5. Fusing away lists when computing the maximum length

Not even GHC 7.10 can do this, so we have to resort to manual loop-writing.

collatzNext a = (if a .&. 1 == 0 then a else 3*a+1) `shiftR` 1
collatzLen    = length . takeWhile (/= 1) . iterate collatzNext

maxCol :: Int -> Int
maxCol = go 1 1 where
  go ml i n | i > n = ml
  go ml i n = go (max ml (collatzLen i)) (i + 1) n

main = do
  [n] <- getArgs
  print $ maxCol (read n :: Int)

Now, for ghc-7.10.1 -O2 -fllvm and n = 10000000, the above code runs in 2.1 seconds, while the C program runs in 2.4 seconds.

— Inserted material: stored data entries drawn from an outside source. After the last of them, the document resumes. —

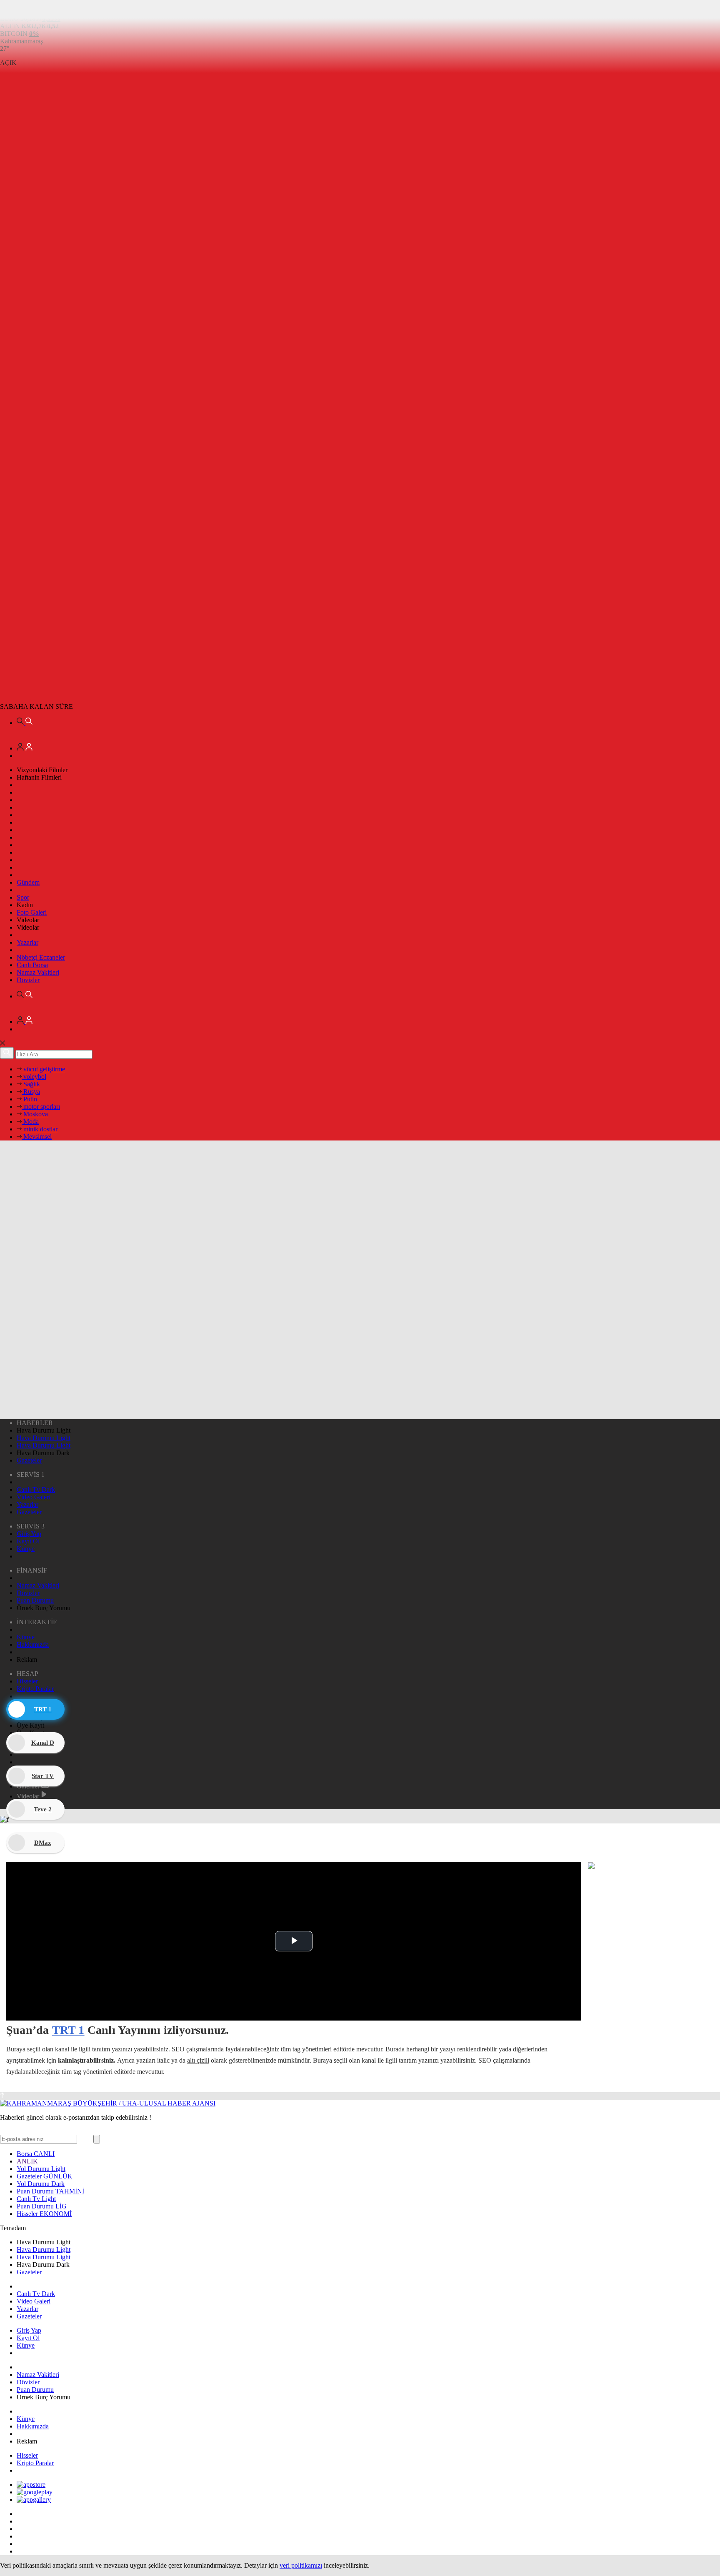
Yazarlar (27, 942)
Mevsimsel (37, 1136)
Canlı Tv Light (36, 2198)
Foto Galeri (32, 912)
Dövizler (28, 979)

If we want to achieve similar performance without LLVM and GHC 7.10, we just have to manually apply the important missing optimizations:

collatzLen :: Int -> Int
collatzLen = go 0 where
  go l 1 = l
  go l n | n .&. 1 == 0 = go (l + 1) (shiftR n 1)
         | otherwise    = go (l + 1) (shiftR (3 * n + 1) 1)

maxCol :: Int -> Int
maxCol = go 1 1 where
  go ml i n | i > n = ml
  go ml i n = go (max ml (collatzLen i)) (i + 1) n

main = do
  [n] <- getArgs
  print $ maxCol (read n :: Int)

Now, with ghc-7.8.4 -O2 and n = 10000000, our code runs in 2.6 seconds.